(Stored data entries)

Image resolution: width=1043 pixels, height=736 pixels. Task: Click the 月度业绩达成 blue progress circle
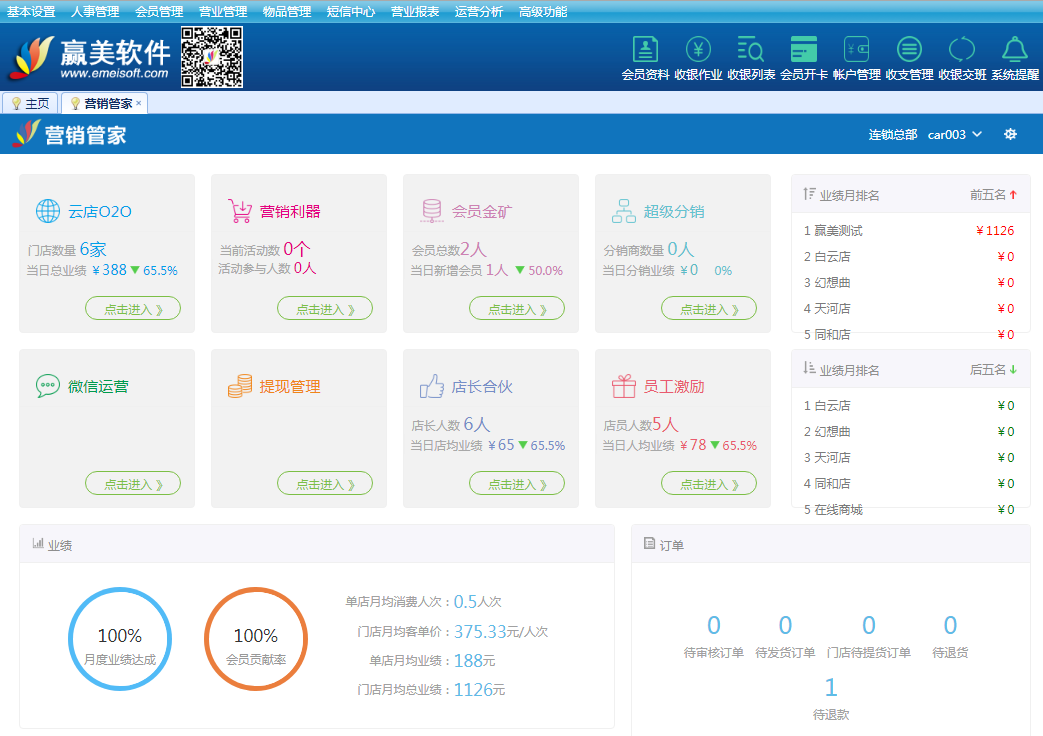click(120, 639)
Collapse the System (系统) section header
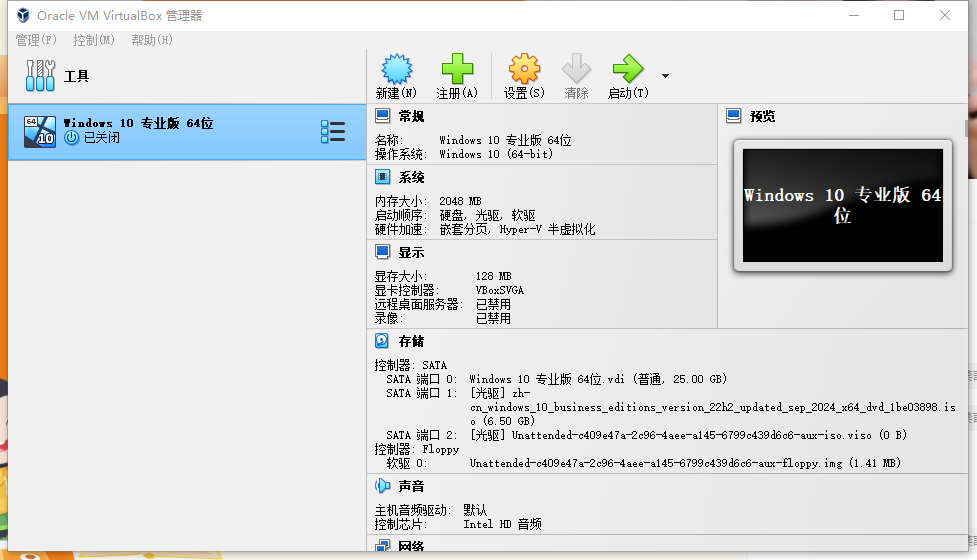The image size is (977, 560). 411,177
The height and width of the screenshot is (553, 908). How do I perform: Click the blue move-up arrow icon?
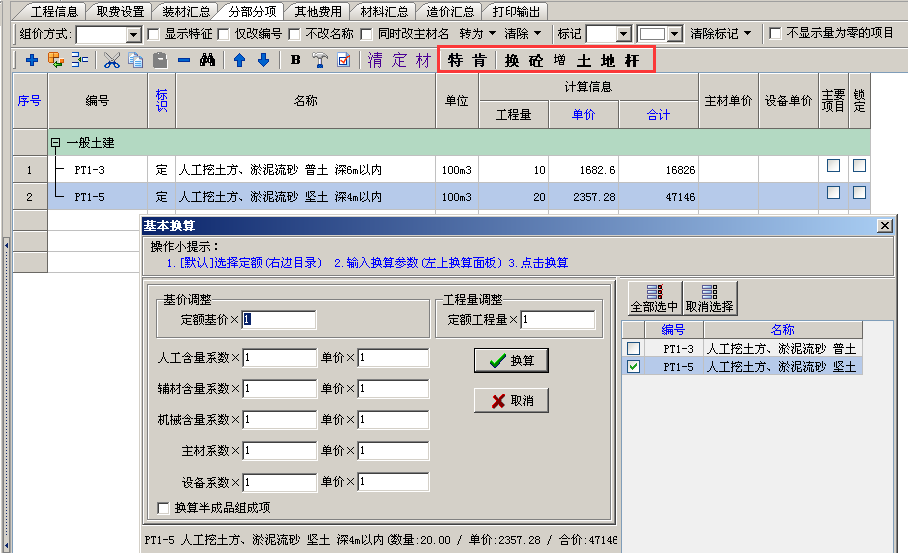coord(239,60)
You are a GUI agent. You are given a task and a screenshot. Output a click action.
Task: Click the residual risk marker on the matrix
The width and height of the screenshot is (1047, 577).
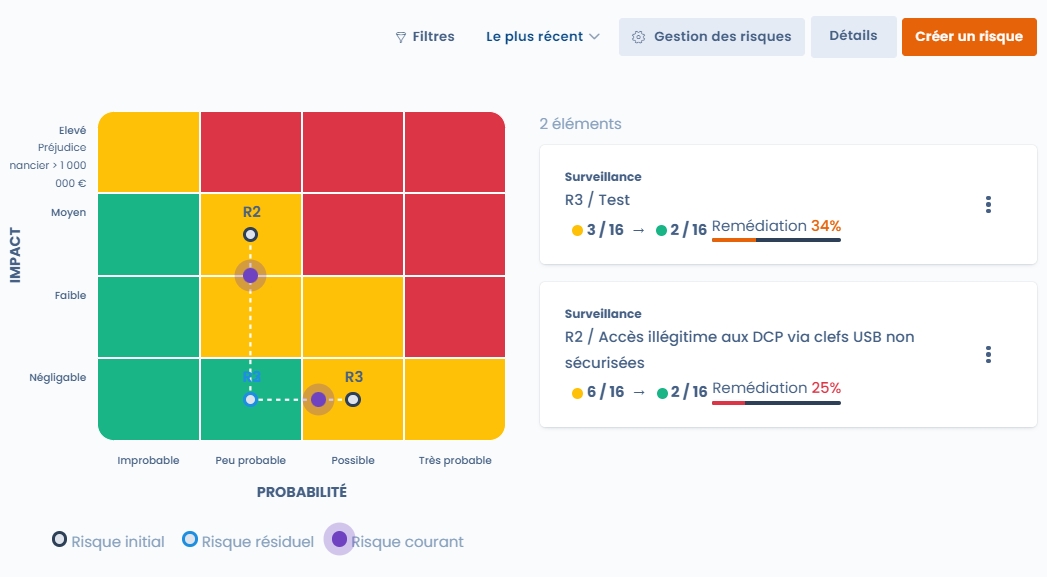250,400

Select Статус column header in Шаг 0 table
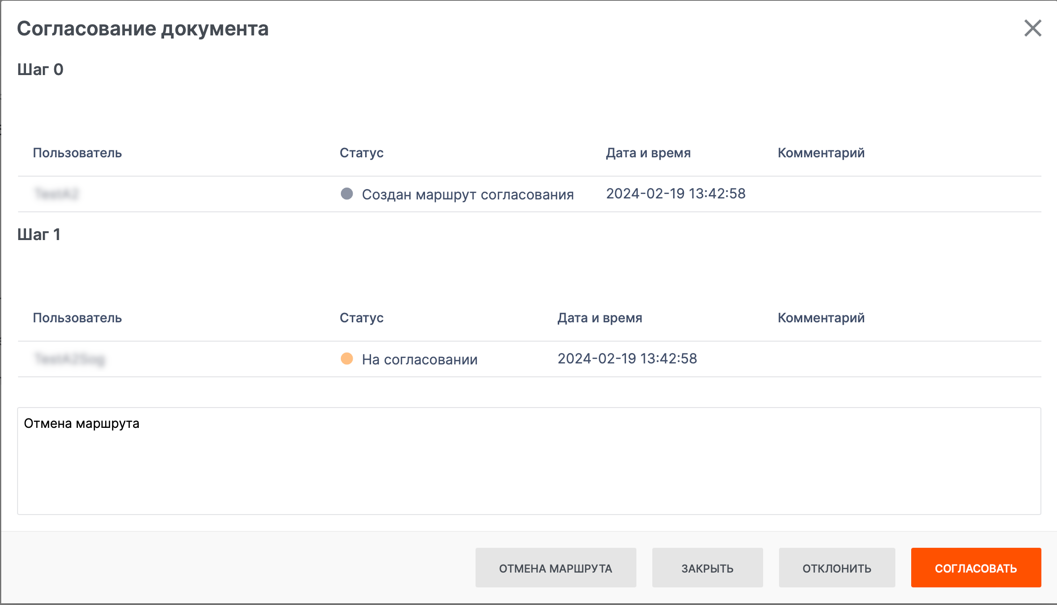(x=361, y=153)
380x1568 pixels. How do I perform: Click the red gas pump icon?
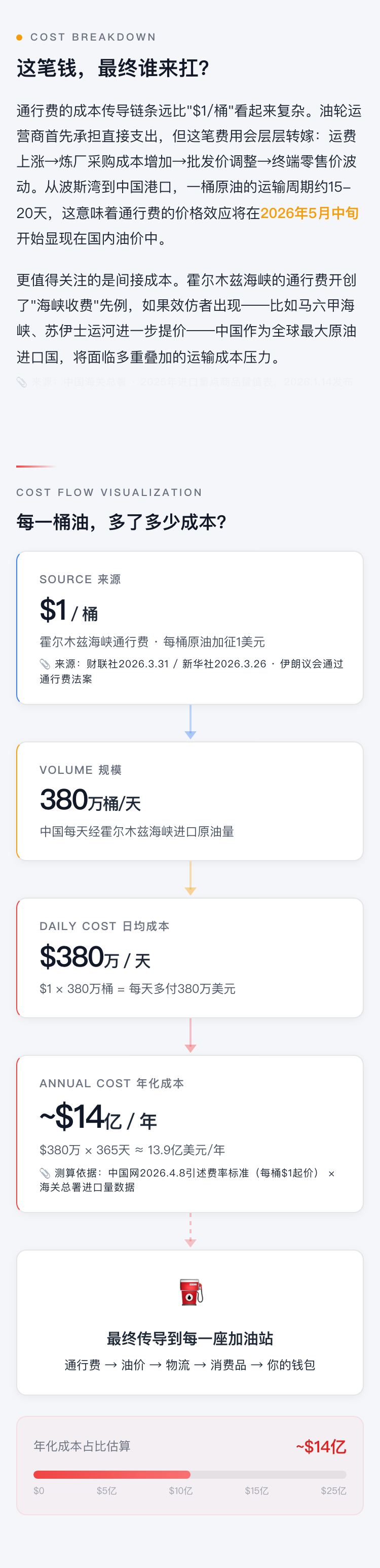click(191, 1292)
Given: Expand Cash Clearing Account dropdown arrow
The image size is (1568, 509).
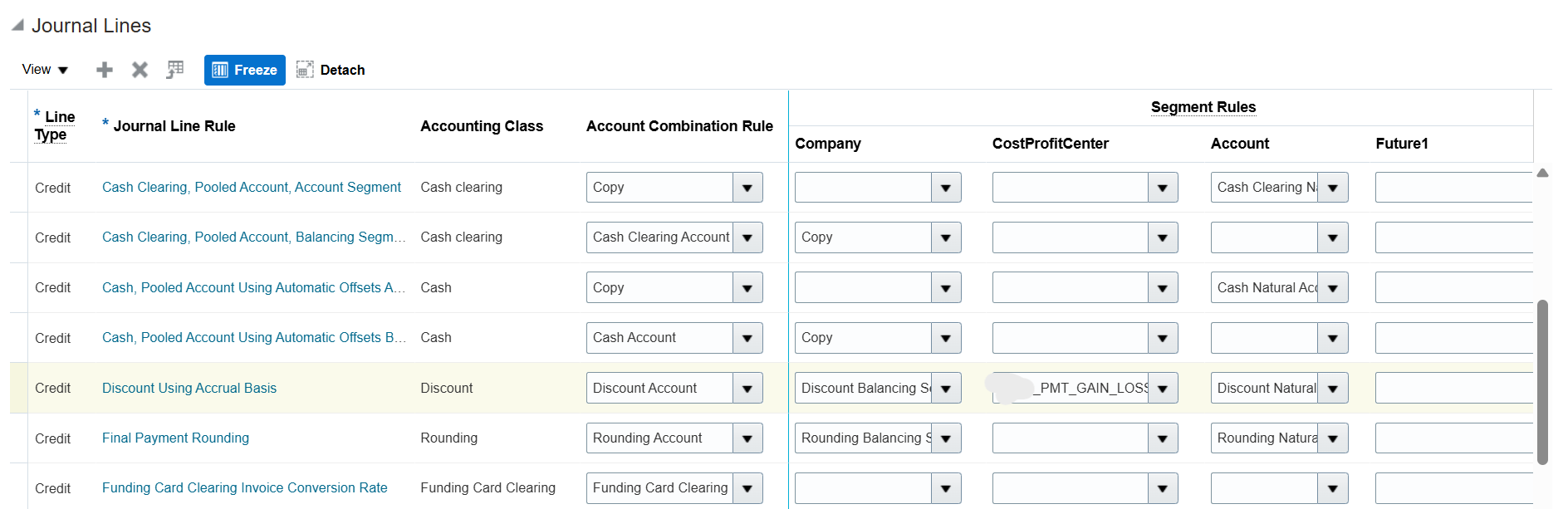Looking at the screenshot, I should tap(747, 238).
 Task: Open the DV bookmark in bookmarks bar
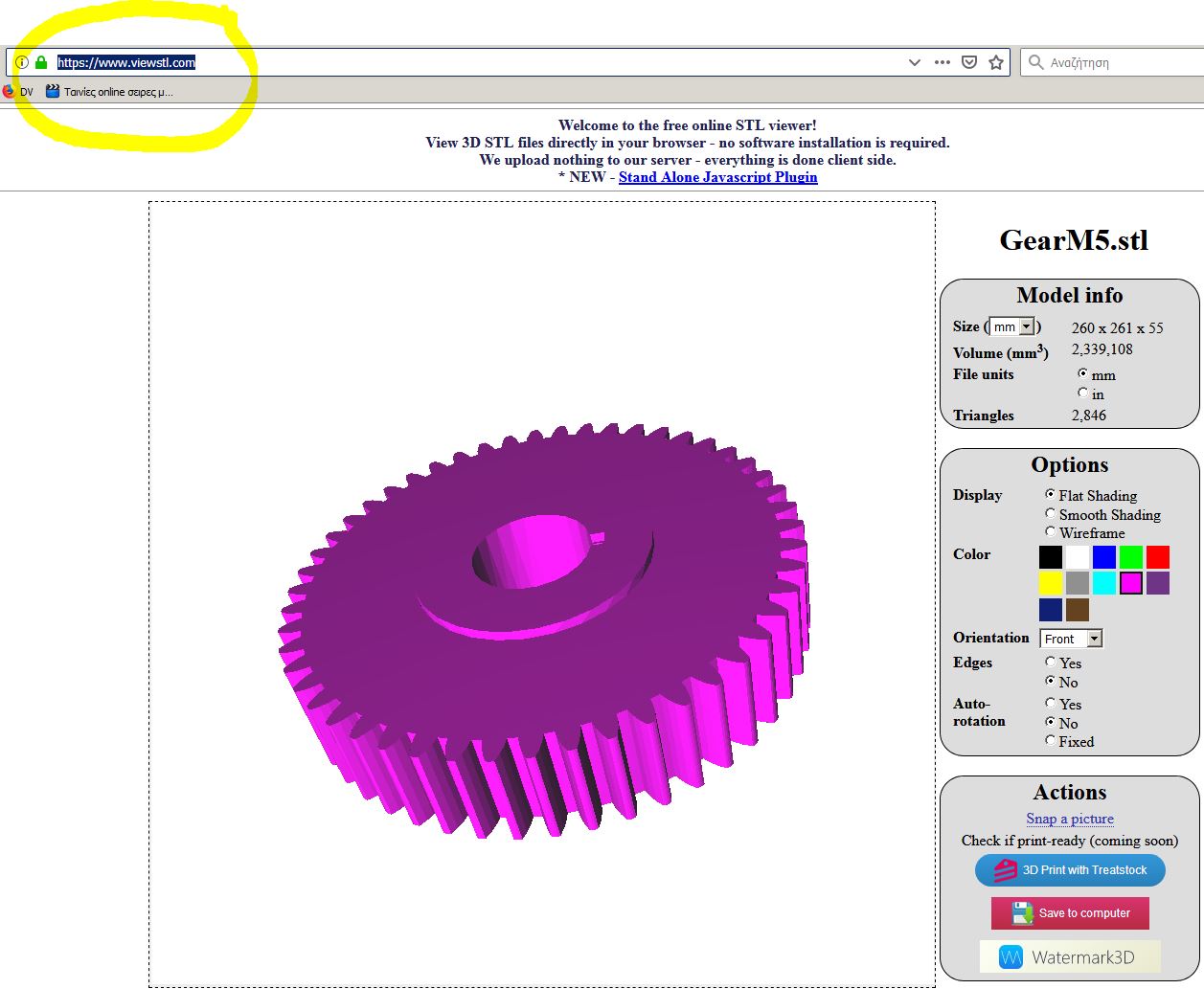(18, 92)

→ **Exercise instructions**
A verbatim copy of the records is expected, from their first line through the line with "Given: Expand Cash", inclusive, with the pictures removed.

→ **Result**
Image resolution: width=1043 pixels, height=736 pixels. Task: Click the 月度业绩达成 blue progress circle
click(120, 639)
Collapse the System (系统) section header
The image size is (977, 560). 411,177
The height and width of the screenshot is (553, 908). How do I perform: Click the blue move-up arrow icon?
coord(239,60)
You are a GUI agent. You are given a task and a screenshot. Output a click action.
Task: Click the residual risk marker on the matrix
The width and height of the screenshot is (1047, 577).
250,400

Select Статус column header in Шаг 0 table
(x=361, y=153)
380x1568 pixels. How do I perform: Click the red gas pump icon?
click(191, 1292)
Given: Expand Cash Clearing Account dropdown arrow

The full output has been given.